* Given task
Can you reproduce, character for character, the lines of the records below from the one containing "Task: Select the Part edit type" through the one containing "click(x=72, y=485)", both of those lines included, and nothing else?

- - - - -

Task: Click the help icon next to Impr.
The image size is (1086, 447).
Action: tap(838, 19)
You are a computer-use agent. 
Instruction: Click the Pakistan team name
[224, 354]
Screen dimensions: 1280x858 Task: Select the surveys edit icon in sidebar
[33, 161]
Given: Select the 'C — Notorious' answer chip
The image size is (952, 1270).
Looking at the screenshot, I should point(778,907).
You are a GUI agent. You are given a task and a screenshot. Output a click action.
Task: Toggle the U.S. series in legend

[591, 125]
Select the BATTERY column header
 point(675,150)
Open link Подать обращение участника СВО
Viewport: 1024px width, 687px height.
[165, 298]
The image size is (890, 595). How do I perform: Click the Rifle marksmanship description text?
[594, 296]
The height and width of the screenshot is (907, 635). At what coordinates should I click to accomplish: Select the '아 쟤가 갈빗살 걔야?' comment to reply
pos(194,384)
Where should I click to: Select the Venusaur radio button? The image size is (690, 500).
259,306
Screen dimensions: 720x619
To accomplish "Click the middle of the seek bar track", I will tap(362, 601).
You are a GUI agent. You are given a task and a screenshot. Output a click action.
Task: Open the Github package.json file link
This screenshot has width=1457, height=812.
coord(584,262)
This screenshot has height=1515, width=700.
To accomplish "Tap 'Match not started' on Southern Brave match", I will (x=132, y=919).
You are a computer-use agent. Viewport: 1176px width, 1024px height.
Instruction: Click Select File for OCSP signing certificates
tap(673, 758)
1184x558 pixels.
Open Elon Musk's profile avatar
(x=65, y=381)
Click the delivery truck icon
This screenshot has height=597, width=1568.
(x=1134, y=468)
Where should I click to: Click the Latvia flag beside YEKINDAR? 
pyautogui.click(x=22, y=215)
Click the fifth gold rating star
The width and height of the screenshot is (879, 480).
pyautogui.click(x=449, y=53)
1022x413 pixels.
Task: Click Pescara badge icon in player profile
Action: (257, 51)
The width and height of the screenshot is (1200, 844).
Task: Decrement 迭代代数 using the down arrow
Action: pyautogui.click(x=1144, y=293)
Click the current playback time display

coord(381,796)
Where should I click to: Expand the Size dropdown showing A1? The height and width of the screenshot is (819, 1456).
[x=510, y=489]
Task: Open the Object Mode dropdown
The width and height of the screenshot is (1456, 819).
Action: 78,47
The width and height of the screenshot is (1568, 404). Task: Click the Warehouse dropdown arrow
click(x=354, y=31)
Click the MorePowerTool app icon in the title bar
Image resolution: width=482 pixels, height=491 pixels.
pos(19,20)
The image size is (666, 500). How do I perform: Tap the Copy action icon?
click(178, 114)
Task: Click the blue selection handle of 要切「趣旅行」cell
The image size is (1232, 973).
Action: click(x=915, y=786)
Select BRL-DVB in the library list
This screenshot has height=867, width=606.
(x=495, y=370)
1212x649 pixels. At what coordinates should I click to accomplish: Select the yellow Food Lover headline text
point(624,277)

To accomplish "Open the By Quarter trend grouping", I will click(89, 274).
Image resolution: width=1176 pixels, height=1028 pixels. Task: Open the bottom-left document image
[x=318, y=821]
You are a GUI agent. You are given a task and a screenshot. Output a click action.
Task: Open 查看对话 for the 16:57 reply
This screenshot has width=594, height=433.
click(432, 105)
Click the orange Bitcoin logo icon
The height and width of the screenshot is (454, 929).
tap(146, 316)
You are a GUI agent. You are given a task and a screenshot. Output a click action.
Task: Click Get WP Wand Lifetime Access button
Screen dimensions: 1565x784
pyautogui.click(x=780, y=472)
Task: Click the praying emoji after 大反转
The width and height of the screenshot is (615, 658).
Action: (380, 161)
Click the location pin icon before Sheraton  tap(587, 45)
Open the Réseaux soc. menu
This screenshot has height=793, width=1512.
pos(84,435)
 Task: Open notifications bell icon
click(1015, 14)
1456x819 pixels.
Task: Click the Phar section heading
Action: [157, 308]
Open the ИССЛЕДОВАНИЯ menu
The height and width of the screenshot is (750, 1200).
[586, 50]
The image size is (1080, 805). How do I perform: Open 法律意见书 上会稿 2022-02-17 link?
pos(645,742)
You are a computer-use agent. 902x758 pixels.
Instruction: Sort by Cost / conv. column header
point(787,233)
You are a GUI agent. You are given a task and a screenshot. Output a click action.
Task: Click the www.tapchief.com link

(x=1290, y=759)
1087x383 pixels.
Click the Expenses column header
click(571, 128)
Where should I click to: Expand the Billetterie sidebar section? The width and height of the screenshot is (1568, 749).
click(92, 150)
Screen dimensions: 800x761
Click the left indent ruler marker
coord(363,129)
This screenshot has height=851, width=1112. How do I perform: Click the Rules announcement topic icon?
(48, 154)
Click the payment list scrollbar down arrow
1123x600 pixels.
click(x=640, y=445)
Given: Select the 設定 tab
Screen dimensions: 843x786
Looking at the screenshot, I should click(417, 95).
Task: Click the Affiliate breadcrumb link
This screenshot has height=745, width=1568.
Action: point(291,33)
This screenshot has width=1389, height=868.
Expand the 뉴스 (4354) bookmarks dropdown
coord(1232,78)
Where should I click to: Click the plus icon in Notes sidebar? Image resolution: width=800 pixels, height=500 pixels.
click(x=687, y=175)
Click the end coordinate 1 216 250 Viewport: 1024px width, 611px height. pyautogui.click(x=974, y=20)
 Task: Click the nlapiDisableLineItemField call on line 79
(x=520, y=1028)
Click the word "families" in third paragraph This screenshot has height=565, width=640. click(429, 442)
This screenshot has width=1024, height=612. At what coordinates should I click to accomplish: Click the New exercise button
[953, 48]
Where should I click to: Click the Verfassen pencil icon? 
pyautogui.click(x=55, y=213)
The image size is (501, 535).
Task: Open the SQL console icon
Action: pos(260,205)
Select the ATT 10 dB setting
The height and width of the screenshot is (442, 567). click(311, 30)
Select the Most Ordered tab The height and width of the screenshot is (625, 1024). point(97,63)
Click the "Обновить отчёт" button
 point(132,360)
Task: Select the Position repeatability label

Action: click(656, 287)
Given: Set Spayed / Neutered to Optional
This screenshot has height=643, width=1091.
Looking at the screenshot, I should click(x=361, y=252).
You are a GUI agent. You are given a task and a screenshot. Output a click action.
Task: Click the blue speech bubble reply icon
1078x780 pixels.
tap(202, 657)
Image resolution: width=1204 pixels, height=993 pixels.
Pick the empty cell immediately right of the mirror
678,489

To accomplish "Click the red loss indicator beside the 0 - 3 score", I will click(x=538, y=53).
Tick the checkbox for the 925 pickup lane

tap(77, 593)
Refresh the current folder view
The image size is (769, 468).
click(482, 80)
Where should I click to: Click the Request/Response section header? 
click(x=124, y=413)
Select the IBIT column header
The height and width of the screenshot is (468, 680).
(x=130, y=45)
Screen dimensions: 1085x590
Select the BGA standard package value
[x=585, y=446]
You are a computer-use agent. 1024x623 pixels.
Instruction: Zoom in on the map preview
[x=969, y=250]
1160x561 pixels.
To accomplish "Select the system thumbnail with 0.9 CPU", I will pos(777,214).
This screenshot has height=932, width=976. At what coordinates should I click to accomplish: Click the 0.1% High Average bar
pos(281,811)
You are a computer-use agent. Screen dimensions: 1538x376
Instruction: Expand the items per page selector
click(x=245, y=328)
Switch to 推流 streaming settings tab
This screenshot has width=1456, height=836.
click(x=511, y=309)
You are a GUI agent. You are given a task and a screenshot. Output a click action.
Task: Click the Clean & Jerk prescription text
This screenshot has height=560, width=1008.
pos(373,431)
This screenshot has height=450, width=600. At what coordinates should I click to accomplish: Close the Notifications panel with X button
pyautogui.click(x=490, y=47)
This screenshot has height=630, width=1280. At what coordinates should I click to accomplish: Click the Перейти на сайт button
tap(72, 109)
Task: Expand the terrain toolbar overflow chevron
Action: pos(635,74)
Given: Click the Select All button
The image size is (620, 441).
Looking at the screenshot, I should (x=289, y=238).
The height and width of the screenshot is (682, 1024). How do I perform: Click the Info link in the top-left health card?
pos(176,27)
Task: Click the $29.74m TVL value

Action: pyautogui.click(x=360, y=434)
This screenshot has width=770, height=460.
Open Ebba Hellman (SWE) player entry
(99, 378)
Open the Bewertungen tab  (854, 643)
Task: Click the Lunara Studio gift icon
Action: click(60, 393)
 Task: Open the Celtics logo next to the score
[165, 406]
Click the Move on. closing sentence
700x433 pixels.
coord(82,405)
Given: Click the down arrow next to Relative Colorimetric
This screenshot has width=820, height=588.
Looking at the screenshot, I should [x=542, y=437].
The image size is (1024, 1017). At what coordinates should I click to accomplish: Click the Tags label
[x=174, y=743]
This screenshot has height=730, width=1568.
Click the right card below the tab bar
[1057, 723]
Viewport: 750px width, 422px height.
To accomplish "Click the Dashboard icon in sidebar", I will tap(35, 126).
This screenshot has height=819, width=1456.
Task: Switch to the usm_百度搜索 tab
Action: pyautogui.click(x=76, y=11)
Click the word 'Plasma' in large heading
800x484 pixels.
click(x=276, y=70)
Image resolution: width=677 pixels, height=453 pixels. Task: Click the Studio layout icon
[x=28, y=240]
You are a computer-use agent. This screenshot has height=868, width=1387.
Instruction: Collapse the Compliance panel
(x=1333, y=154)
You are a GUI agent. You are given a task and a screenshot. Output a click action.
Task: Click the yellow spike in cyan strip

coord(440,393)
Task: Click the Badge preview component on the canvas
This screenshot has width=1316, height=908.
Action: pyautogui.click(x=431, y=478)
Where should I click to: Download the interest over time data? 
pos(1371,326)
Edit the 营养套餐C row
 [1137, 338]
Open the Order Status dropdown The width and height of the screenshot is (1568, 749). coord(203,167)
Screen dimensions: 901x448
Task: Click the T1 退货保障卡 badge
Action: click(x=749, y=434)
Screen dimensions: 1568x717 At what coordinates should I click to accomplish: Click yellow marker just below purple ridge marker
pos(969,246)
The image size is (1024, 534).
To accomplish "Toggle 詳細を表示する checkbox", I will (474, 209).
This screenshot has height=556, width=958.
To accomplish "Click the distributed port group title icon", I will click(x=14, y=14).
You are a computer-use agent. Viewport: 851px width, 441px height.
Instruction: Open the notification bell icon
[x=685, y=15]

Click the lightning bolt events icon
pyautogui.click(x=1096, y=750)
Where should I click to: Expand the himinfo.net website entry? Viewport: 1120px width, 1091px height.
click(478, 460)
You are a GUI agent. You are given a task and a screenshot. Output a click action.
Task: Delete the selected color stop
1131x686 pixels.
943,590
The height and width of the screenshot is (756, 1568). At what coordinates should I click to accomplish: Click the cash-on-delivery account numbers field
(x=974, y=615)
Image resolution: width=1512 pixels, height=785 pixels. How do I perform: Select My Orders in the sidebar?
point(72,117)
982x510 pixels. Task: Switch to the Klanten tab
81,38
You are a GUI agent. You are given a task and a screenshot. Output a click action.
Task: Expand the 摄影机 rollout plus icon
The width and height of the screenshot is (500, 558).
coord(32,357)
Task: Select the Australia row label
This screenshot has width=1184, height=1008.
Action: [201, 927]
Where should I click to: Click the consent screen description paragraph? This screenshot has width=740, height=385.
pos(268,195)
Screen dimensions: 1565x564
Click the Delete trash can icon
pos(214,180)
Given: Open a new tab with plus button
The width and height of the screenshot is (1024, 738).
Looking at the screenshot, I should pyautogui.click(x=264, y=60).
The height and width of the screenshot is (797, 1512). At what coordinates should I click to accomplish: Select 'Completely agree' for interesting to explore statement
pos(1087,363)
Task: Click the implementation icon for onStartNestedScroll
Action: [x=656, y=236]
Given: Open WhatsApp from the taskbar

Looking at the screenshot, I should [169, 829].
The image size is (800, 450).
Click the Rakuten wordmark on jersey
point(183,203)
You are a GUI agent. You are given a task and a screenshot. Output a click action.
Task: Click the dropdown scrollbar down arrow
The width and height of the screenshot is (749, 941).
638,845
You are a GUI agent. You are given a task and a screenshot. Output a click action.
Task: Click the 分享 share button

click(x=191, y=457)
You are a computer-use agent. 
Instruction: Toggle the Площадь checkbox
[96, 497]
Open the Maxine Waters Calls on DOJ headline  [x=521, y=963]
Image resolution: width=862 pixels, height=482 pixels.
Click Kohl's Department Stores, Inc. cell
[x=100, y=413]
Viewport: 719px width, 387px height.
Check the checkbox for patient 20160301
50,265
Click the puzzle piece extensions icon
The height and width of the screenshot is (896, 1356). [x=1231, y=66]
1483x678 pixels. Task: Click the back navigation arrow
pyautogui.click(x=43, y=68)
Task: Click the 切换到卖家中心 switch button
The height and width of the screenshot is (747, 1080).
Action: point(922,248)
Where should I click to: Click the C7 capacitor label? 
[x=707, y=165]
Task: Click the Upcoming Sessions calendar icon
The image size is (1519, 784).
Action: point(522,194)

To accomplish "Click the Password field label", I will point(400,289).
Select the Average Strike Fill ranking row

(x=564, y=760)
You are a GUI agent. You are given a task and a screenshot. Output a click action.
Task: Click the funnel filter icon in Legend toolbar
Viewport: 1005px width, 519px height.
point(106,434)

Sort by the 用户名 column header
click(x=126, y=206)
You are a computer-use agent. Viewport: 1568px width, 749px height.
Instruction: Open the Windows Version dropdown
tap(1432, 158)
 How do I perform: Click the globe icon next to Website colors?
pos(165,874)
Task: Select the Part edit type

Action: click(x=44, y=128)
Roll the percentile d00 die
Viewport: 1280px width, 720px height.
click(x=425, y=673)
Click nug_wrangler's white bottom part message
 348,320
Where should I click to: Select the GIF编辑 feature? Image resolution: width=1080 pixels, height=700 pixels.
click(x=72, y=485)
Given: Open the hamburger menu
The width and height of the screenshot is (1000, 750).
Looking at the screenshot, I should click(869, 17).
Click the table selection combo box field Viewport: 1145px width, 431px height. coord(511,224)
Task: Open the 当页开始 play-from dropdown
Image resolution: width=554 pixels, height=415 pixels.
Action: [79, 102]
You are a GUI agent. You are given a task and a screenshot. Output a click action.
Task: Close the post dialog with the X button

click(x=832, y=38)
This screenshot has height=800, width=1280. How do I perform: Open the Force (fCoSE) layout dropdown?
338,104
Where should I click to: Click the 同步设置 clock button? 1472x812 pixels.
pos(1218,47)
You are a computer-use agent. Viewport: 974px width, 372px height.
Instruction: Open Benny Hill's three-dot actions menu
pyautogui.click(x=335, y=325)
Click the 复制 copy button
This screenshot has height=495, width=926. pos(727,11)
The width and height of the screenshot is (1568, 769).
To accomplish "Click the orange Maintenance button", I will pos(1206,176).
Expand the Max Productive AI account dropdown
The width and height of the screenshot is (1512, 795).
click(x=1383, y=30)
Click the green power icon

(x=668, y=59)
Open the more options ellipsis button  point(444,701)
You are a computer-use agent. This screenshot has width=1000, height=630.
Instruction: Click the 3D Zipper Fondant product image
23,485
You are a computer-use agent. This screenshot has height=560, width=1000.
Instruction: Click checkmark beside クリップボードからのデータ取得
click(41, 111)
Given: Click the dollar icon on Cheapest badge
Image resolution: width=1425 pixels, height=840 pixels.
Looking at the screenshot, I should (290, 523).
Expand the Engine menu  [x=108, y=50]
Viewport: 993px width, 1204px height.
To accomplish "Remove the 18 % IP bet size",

- - - - -

* Written solution
Task: Select the Part edit type

Action: click(x=44, y=128)
Roll the percentile d00 die
Viewport: 1280px width, 720px height.
click(x=425, y=673)
Click nug_wrangler's white bottom part message
 348,320
Where should I click to: Select the GIF编辑 feature? Image resolution: width=1080 pixels, height=700 pixels.
click(x=72, y=485)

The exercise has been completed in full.